Element and text position data:

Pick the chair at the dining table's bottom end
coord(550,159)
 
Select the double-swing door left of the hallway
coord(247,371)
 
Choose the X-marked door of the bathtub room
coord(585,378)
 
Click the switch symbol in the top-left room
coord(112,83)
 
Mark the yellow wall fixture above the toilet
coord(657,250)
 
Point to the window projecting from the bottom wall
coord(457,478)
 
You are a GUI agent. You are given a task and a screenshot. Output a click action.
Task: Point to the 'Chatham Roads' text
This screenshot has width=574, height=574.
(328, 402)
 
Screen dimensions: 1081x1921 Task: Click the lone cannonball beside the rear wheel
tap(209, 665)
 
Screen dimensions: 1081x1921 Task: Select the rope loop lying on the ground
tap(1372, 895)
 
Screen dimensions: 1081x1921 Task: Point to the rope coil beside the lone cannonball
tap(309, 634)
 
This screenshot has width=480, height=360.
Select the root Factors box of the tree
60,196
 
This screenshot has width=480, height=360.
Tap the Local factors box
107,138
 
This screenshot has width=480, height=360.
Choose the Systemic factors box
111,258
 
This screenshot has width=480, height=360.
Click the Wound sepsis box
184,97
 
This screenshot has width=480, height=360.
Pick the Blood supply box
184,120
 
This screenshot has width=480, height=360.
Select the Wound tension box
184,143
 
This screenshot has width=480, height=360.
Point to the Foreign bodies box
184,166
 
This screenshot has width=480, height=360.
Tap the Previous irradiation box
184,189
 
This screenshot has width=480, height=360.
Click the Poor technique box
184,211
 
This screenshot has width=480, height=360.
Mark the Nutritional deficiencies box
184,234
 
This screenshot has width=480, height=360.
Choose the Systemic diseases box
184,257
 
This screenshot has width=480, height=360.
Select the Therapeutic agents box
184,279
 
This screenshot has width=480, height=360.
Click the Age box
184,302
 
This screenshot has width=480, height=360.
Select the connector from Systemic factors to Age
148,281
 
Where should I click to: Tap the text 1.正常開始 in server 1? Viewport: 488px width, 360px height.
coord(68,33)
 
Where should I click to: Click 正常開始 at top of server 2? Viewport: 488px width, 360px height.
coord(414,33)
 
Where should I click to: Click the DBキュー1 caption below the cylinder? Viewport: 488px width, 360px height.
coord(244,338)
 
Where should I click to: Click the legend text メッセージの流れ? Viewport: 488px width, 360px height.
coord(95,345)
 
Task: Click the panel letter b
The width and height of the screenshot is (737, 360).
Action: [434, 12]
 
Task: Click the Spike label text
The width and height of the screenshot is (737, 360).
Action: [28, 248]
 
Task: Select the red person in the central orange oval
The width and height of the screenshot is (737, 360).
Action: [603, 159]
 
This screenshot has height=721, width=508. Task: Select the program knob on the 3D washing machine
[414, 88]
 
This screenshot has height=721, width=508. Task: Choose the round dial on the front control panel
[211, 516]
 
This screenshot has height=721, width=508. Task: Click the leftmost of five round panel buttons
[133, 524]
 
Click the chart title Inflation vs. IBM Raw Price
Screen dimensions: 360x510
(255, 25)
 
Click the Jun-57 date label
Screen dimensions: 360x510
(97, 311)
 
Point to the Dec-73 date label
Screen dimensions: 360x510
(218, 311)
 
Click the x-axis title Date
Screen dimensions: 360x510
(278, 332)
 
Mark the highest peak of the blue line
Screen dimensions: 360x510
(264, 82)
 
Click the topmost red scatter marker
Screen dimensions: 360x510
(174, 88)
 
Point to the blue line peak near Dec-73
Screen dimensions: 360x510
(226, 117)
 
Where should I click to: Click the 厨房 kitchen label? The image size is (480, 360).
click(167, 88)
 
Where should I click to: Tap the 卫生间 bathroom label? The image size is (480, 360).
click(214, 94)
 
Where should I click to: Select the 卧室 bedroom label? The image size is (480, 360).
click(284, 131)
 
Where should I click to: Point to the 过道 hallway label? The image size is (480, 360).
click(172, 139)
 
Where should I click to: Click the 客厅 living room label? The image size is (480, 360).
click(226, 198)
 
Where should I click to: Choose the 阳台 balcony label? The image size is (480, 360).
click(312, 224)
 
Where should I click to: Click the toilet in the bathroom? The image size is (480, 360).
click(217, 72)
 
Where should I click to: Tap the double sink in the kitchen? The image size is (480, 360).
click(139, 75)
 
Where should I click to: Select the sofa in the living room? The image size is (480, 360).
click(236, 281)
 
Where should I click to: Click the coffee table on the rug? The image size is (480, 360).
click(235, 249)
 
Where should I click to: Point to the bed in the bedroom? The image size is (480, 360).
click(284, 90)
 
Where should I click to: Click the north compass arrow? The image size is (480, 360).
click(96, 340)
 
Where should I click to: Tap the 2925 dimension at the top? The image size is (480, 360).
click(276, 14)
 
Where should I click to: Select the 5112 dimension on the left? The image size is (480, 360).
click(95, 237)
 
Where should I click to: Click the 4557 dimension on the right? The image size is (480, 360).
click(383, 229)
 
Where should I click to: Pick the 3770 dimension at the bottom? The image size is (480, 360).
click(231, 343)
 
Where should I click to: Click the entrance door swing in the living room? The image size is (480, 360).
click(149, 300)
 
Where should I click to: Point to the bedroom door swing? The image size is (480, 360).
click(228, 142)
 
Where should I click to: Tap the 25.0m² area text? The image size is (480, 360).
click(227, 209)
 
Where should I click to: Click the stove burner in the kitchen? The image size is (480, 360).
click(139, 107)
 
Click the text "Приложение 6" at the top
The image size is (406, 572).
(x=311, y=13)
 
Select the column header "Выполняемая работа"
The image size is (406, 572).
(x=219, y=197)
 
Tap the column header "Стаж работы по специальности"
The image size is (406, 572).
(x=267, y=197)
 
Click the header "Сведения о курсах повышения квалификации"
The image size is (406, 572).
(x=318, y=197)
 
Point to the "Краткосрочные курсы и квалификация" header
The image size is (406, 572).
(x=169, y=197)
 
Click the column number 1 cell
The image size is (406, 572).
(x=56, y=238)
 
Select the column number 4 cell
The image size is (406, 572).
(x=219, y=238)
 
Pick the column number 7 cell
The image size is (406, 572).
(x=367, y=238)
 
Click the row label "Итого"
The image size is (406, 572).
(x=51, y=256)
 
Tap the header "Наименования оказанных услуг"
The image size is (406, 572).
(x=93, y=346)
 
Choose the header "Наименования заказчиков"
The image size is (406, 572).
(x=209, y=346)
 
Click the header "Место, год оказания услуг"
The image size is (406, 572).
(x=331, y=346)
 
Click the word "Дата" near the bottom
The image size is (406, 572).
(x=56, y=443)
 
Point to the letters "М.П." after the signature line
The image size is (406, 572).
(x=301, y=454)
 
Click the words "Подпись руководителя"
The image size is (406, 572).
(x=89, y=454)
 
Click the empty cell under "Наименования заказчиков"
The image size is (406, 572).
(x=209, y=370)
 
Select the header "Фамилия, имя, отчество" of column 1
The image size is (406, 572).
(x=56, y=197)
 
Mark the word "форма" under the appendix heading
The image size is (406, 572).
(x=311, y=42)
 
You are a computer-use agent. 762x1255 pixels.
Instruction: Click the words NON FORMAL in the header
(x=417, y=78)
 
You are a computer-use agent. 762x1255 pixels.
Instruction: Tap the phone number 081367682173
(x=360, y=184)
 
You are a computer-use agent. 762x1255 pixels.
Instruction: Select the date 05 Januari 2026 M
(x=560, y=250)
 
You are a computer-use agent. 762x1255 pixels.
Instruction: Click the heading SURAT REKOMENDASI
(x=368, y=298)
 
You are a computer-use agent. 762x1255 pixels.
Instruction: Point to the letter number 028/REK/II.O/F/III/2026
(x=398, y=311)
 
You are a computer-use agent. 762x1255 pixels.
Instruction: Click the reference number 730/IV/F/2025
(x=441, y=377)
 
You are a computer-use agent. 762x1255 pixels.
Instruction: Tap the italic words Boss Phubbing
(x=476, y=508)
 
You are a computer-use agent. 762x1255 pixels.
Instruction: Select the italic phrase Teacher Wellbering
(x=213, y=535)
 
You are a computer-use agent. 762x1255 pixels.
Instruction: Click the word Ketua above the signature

→ **Short problem**
Quote, without any change, the lines from the one containing "Where should I click to: Point to the bedroom" through the one containing "(x=209, y=346)", including both of those lines.

→ **Problem solution**
Where should I click to: Point to the bedroom door swing? The image size is (480, 360).
click(228, 142)
 
Where should I click to: Tap the 25.0m² area text? The image size is (480, 360).
click(227, 209)
 
Where should I click to: Click the stove burner in the kitchen? The image size is (480, 360).
click(139, 107)
 
Click the text "Приложение 6" at the top
The image size is (406, 572).
(x=311, y=13)
 
Select the column header "Выполняемая работа"
The image size is (406, 572).
(x=219, y=197)
 
Tap the column header "Стаж работы по специальности"
The image size is (406, 572).
(x=267, y=197)
 
Click the header "Сведения о курсах повышения квалификации"
The image size is (406, 572).
(x=318, y=197)
 
Point to the "Краткосрочные курсы и квалификация" header
The image size is (406, 572).
(x=169, y=197)
 
Click the column number 1 cell
The image size is (406, 572).
(x=56, y=238)
 
Select the column number 4 cell
The image size is (406, 572).
(x=219, y=238)
 
Pick the column number 7 cell
The image size is (406, 572).
(x=367, y=238)
 
Click the row label "Итого"
The image size is (406, 572).
(x=51, y=256)
 
Tap the header "Наименования оказанных услуг"
The image size is (406, 572).
(x=93, y=346)
 
Choose the header "Наименования заказчиков"
The image size is (406, 572).
(x=209, y=346)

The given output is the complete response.